===== DATOS DE ENTRADA =====
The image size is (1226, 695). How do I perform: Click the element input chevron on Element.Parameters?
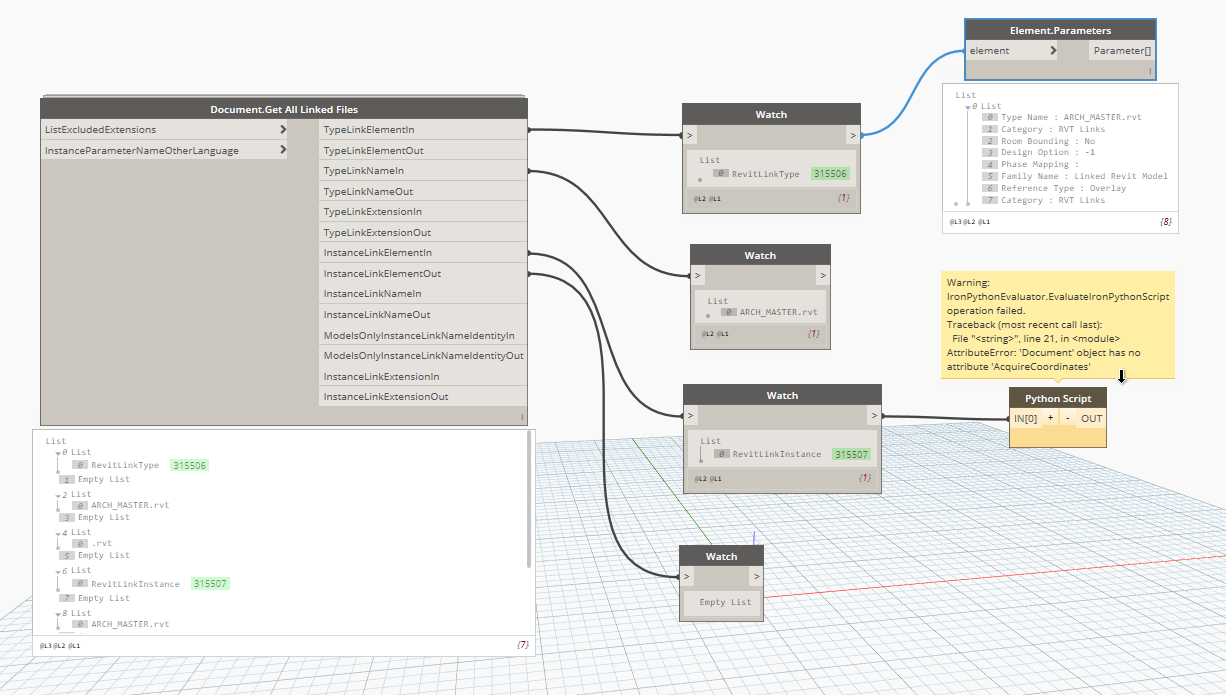click(1053, 50)
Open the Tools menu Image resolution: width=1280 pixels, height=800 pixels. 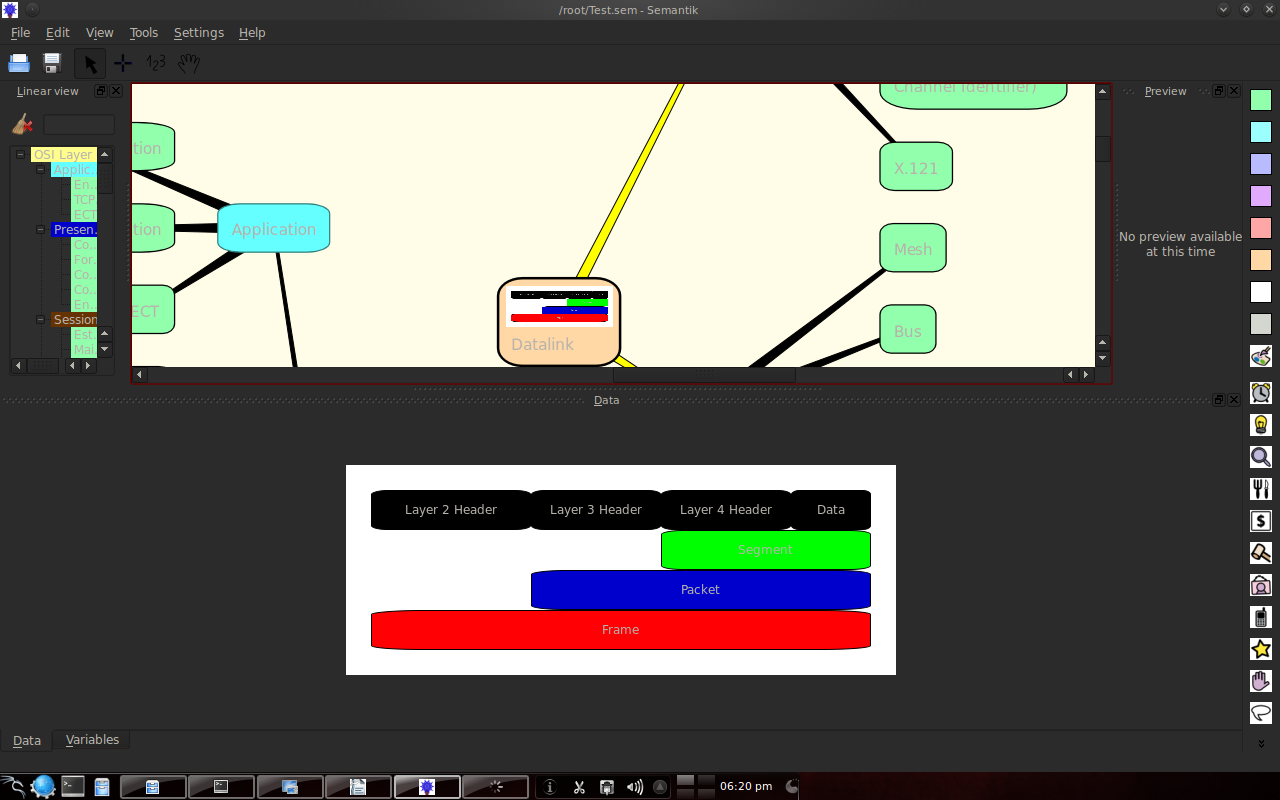pyautogui.click(x=143, y=32)
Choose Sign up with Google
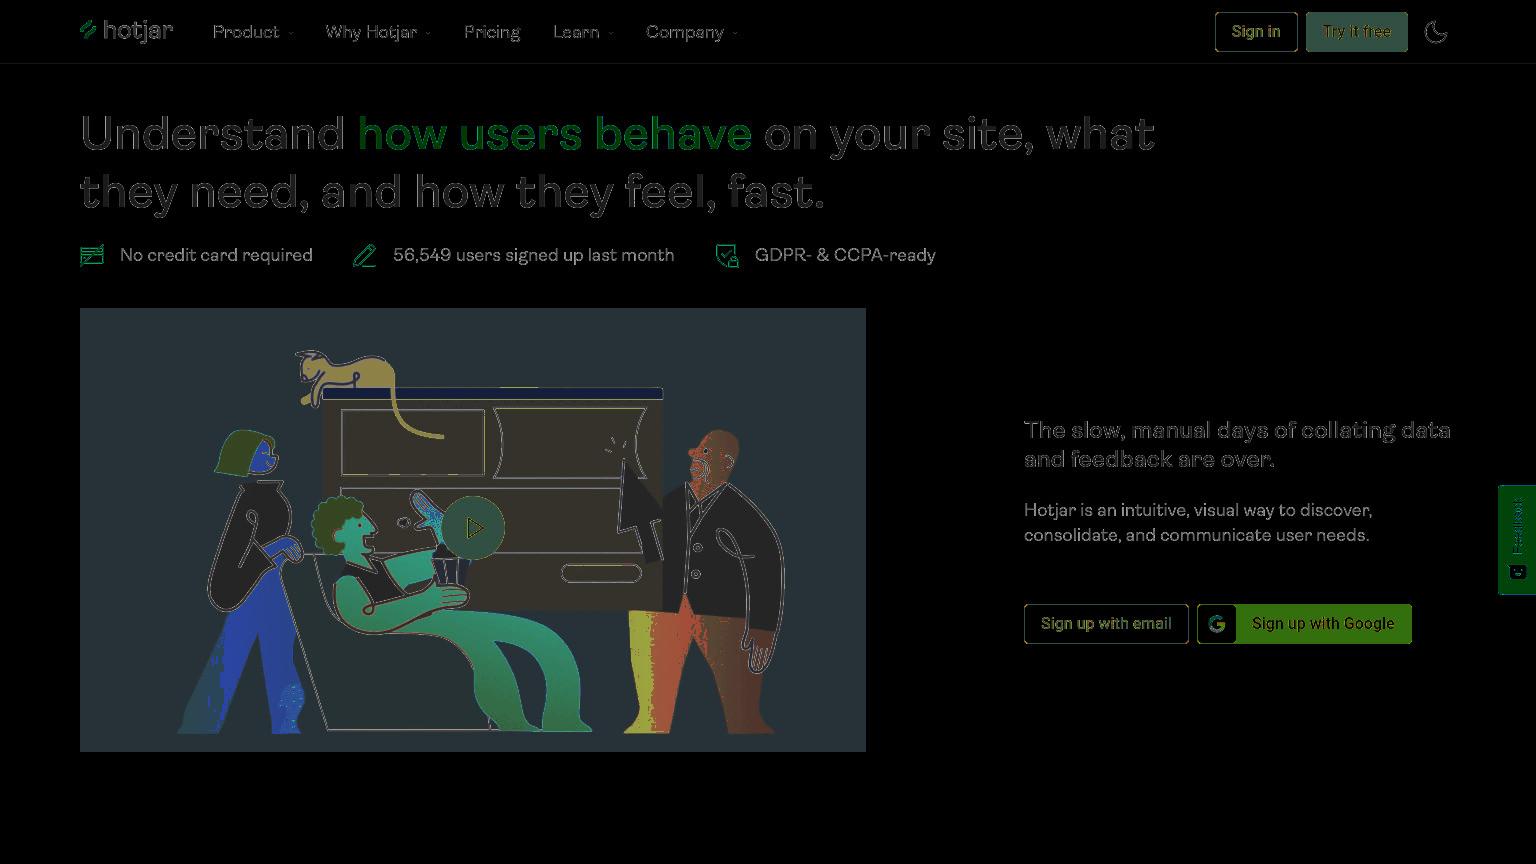The height and width of the screenshot is (864, 1536). 1304,624
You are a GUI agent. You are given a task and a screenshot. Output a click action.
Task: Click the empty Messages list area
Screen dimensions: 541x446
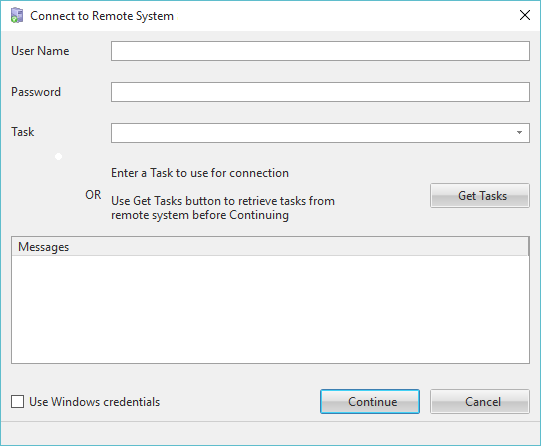270,309
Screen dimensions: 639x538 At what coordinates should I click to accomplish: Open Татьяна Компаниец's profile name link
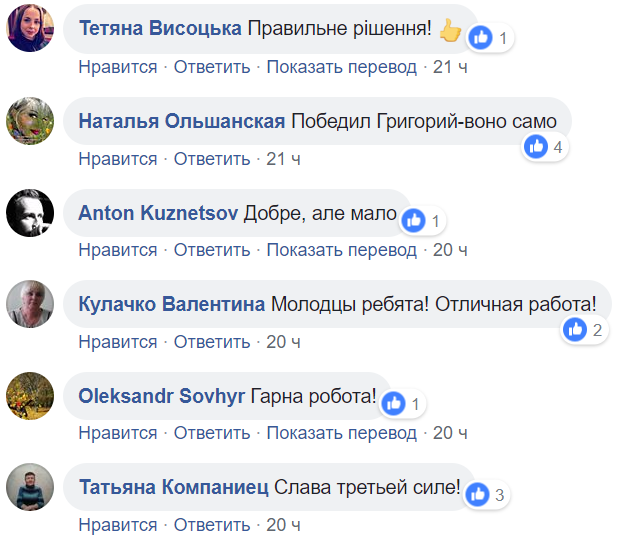[x=173, y=488]
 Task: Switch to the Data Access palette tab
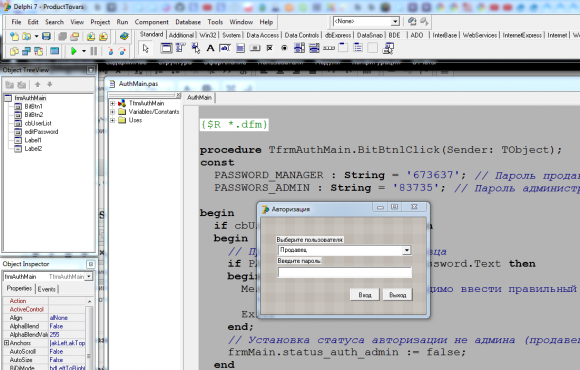point(262,35)
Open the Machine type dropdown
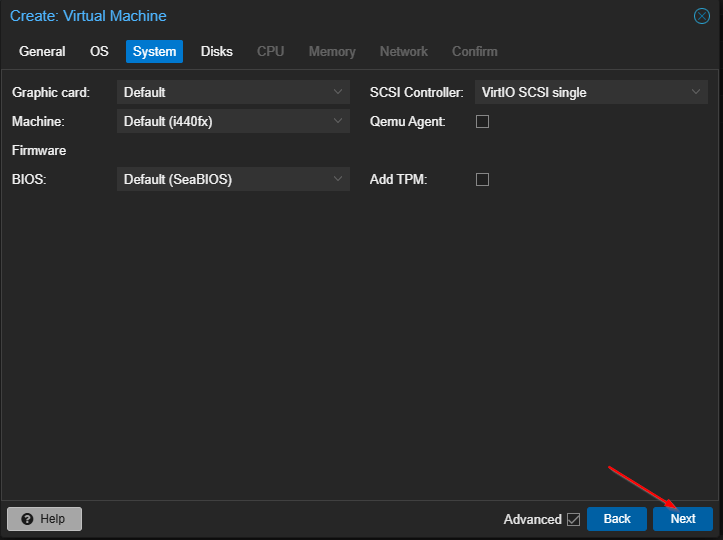 coord(233,121)
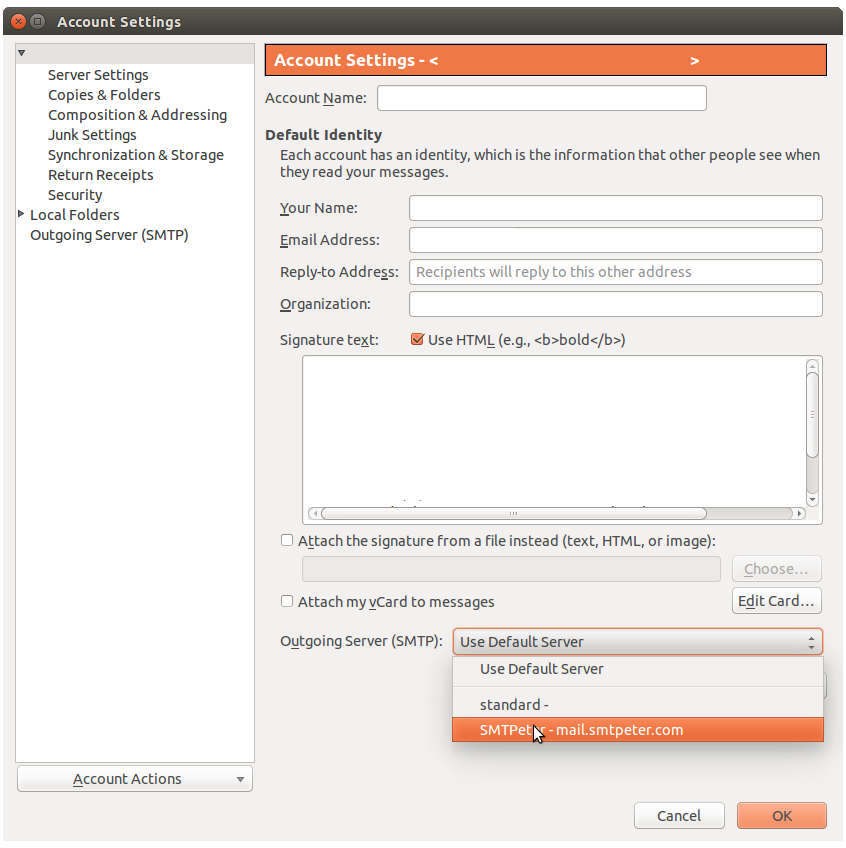View Outgoing Server (SMTP) settings
846x848 pixels.
pyautogui.click(x=109, y=234)
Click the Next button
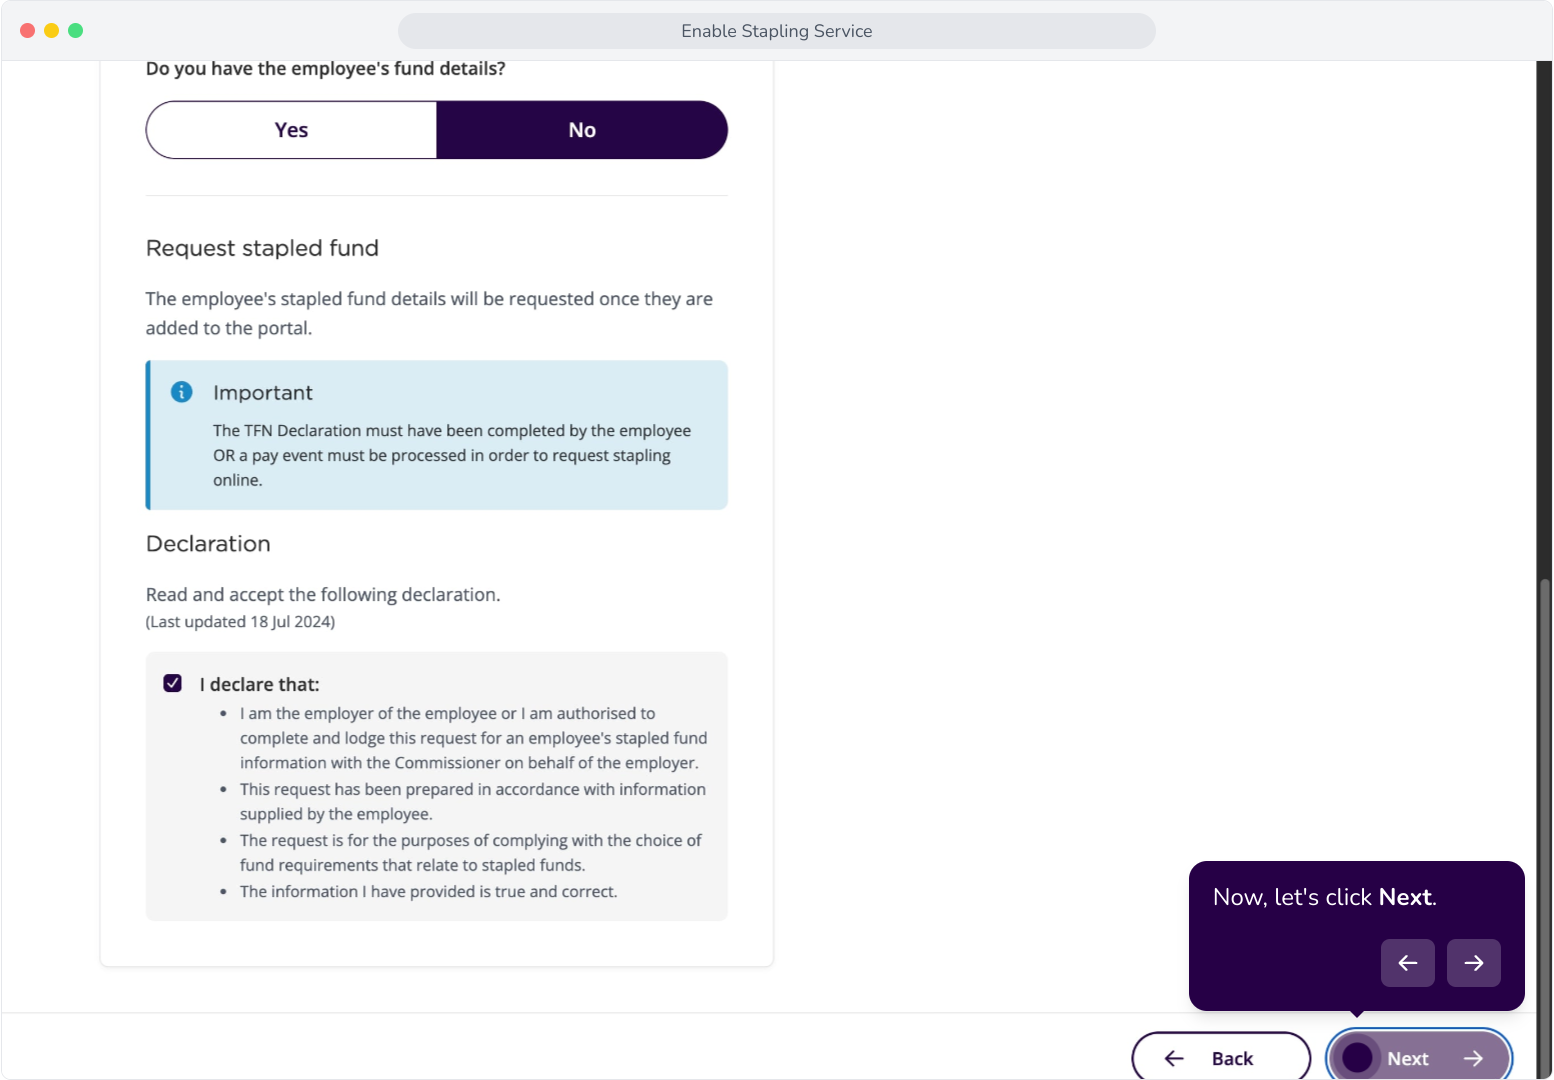 pos(1419,1058)
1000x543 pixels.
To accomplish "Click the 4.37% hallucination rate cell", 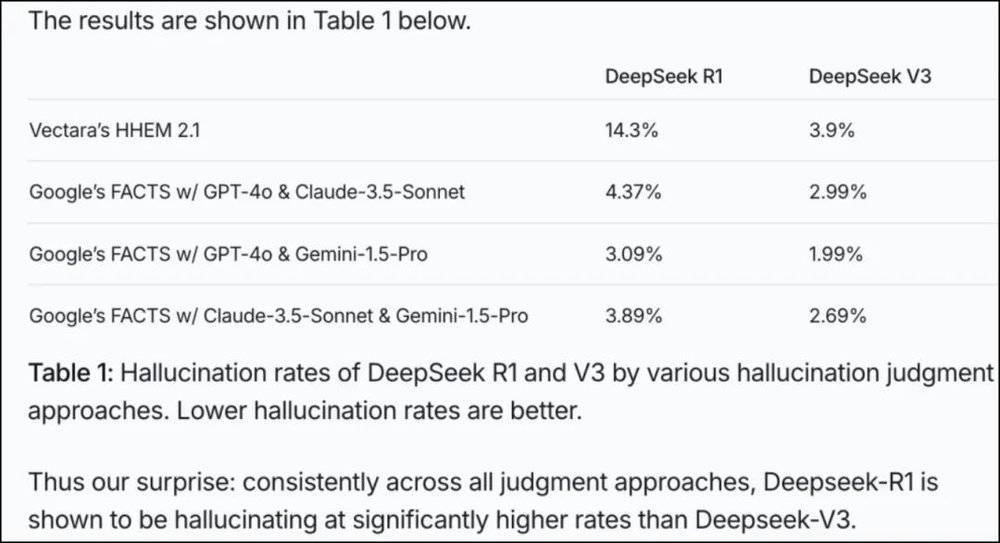I will [x=633, y=192].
=====
OBJETIVO:
Devuelve todas las líneas del material en las que aparezca la cadena "dimensions". Distingue entre mayúsculas y minúsculas.

RESULTADO:
Screen dimensions: 541x446
Screen dimensions: 639x538 At what coordinates should I click to accomplish: Open Татьяна Компаниец's profile name link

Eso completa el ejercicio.